▶ [Texte choisi]:

○ ○ ○ ○ ○

Yves Guyot, ou la fusion du libéralisme et des droits de l’Homme
p. 117-119
Texte intégral
1Cette figure omniprésente de l’Affaire a traversé plus d’une tourmente politique, mais s’est constamment tenue sur la ligne droite du libéralisme politique et économique. Intellectuellement c’est un disciple des encyclopédistes, un adepte de l’économie politique classique. Mais, s’affirmant aussi un disciple de Darwin, il a cherché à réaliser une synthèse entre le libéralisme et le scientisme, entre les lois du marché et la « lutte pour la vie1 ».
2Breton, avocat au barreau de Rennes, Guyot a très vite entamé une activité politique et journalistique. Au moment de l’affaire Dreyfus c’est un vieux républicain, un républicain de la veille, un de ceux, comme Trarieux, Ranc, Delpech, Scheurer-Kestner ou Clemenceau, qui avaient commencé leur carrière sous l’Empire. Député « républicain libéral » de la Seine de 1889 à 1893, il a lutté contre le boulangisme et atteint le sommet de sa carrière politique comme ministre des Travaux Publics dans les cabinets Tirard puis Freycinet2. Homme de plume, il a été collaborateur du Rappel, co-fondateur du Radical, directeur du Bien Public puis du Journal des débats, enfin du Siècle à partir de 1892, journal qui s’illustre dans la dénonciation des périls socialiste et anarchiste.

○ ○ ○ ○ ○

▶ [Données fournies]:
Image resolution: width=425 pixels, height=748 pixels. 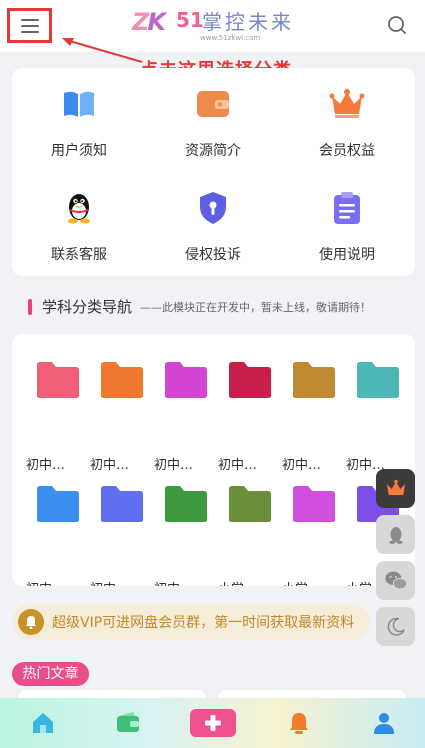 I want to click on service-contact-support: 联系客服, so click(x=79, y=222).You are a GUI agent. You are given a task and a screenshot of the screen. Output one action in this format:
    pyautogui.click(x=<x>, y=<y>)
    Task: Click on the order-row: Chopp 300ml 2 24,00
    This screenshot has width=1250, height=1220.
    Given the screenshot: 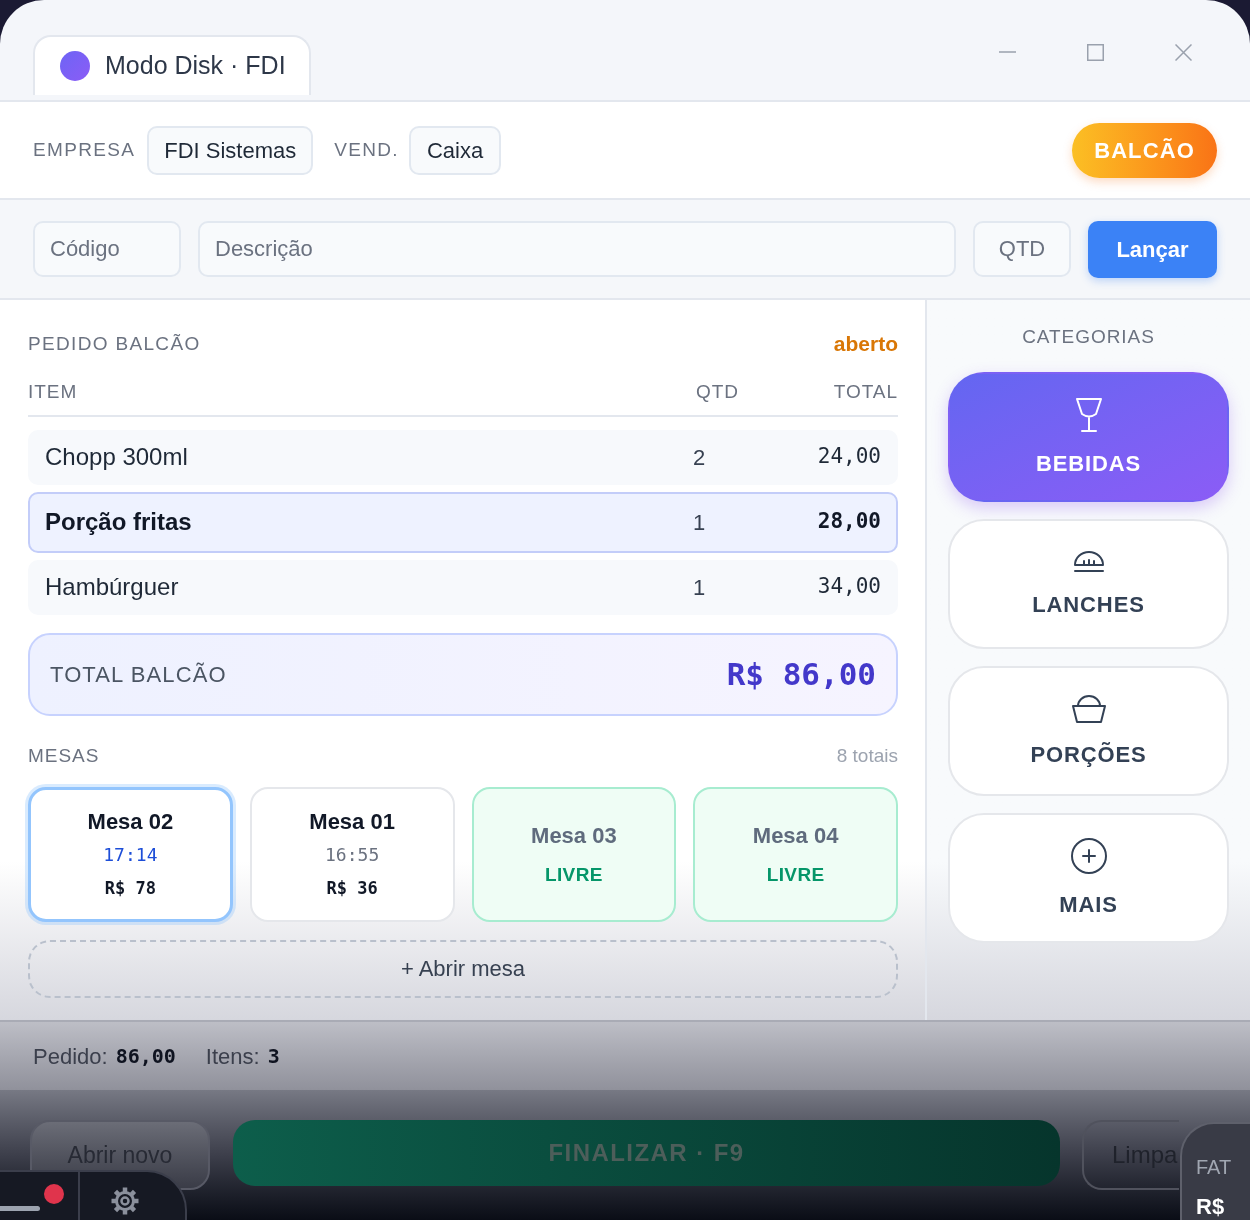 What is the action you would take?
    pyautogui.click(x=463, y=457)
     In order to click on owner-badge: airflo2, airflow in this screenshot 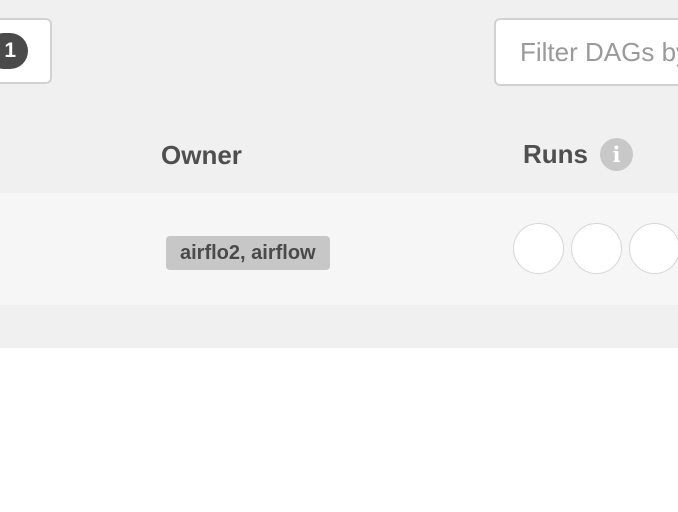, I will do `click(248, 253)`.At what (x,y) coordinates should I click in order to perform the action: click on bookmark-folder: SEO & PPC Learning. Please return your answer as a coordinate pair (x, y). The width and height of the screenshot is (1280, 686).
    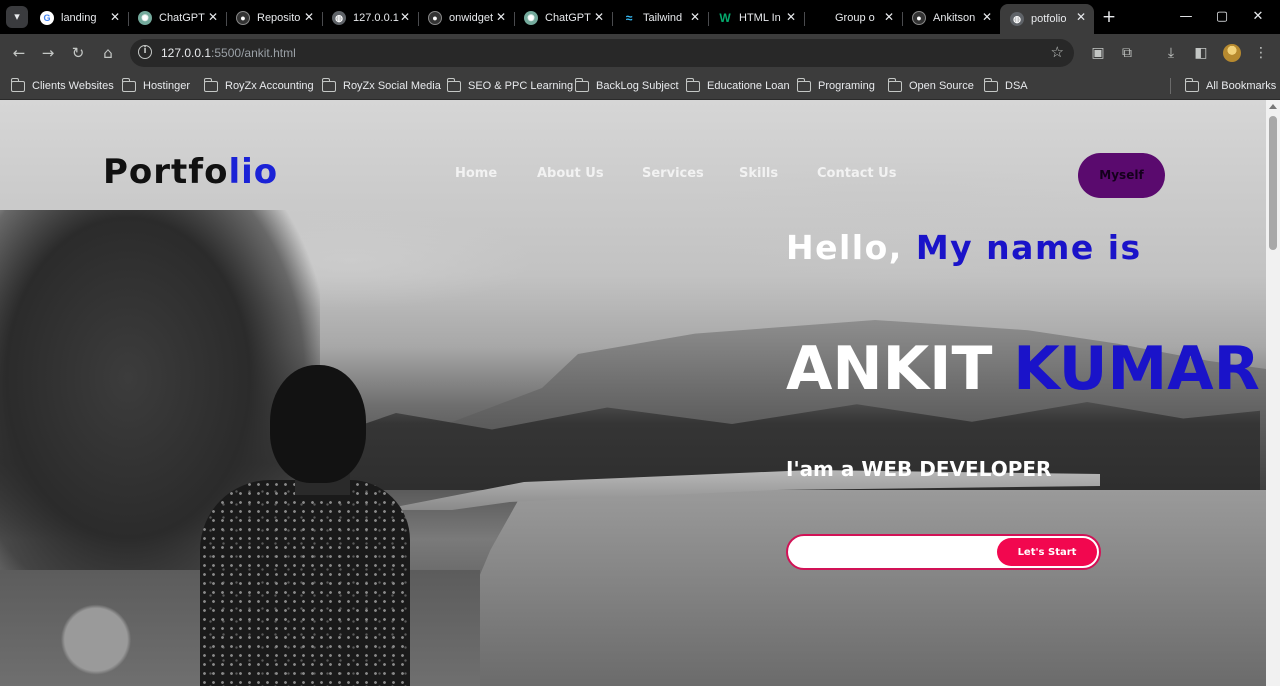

○ ○ ○ ○ ○

▶ [Tâche écrite 1]: Imprimez le passage du texte sur Yves Guyot qui va de « 2Breton, avocat au » à « socialiste et anarchiste. », ces deux bouts compris.
▶ [Tâche écrite 2]: Pour chaque affirmation, dites par oui ou par non si elle correspond au texte sur Yves Guyot, et citez mot pour mot les mots du texte qui permettent de trancher. (a) Guyot était avocat au barreau de Rennes. (b) Guyot a été ministre de la Guerre. (c) Guyot a participé à la fondation du Radical.
On n'a pas besoin des enregistrements.

▶ [Réponse finale 1]:
2Breton, avocat au barreau de Rennes, Guyot a très vite entamé une activité politique et journalistique. Au moment de l’affaire Dreyfus c’est un vieux républicain, un républicain de la veille, un de ceux, comme Trarieux, Ranc, Delpech, Scheurer-Kestner ou Clemenceau, qui avaient commencé leur carrière sous l’Empire. Député « républicain libéral » de la Seine de 1889 à 1893, il a lutté contre le boulangisme et atteint le sommet de sa carrière politique comme ministre des Travaux Publics dans les cabinets Tirard puis Freycinet2. Homme de plume, il a été collaborateur du Rappel, co-fondateur du Radical, directeur du Bien Public puis du Journal des débats, enfin du Siècle à partir de 1892, journal qui s’illustre dans la dénonciation des périls socialiste et anarchiste.

▶ [Réponse finale 2]:
(a) Oui : « avocat au barreau de Rennes ».
(b) Non : « ministre des Travaux Publics dans les cabinets Tirard puis Freycinet ».
(c) Oui : « co-fondateur du Radical ».